Records from a dataset
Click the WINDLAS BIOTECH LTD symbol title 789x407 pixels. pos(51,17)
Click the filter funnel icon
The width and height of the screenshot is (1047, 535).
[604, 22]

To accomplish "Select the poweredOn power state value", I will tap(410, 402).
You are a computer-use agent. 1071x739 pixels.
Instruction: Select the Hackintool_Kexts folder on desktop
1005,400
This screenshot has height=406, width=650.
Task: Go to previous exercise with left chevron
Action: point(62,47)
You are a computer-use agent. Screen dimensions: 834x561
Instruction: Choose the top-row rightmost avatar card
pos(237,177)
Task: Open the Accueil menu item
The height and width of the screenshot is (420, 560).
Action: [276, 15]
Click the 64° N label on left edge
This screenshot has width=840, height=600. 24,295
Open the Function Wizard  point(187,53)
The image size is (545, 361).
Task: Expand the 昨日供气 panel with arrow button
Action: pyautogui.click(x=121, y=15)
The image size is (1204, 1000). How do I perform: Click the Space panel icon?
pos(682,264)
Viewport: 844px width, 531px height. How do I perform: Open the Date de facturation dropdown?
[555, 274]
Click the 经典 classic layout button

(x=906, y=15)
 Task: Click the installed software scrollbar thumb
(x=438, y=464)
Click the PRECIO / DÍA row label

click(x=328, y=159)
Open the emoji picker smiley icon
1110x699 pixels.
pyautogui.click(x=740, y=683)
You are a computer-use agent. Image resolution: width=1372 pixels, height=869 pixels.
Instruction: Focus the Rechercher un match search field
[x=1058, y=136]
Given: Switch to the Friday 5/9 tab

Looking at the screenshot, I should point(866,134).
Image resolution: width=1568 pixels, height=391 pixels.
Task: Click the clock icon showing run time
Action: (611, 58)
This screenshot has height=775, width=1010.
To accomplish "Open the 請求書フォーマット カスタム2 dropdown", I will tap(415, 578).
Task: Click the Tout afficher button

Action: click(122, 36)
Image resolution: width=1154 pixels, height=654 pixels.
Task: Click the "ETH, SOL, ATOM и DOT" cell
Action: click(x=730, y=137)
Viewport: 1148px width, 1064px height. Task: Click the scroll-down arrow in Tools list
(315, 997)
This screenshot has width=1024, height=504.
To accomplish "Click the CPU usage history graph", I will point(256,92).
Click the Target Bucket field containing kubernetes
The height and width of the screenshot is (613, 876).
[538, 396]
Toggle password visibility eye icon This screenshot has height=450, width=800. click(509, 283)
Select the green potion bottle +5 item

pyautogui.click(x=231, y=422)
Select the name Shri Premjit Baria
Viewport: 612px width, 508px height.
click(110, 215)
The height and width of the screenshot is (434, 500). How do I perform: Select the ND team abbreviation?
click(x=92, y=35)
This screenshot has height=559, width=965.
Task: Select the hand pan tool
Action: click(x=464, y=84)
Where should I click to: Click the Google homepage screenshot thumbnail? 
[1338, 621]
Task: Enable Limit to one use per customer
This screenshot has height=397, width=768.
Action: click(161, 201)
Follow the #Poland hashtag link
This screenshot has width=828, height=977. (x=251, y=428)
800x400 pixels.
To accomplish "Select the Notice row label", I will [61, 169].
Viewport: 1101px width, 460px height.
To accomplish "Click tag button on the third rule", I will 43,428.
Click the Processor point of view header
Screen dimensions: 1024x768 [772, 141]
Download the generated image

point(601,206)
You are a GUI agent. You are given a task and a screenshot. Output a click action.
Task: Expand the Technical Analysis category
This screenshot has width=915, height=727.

ABOUT THIS TASK
Collect from the data above every line that includes "will".

TASK ANSWER
To accomplish "Select the poweredOn power state value", I will tap(410, 402).
To accomplish "Open the 請求書フォーマット カスタム2 dropdown", I will tap(415, 578).
To accomplish "Click the CPU usage history graph", I will point(256,92).
To accomplish "Select the Notice row label", I will [61, 169].
To accomplish "Click tag button on the third rule", I will 43,428.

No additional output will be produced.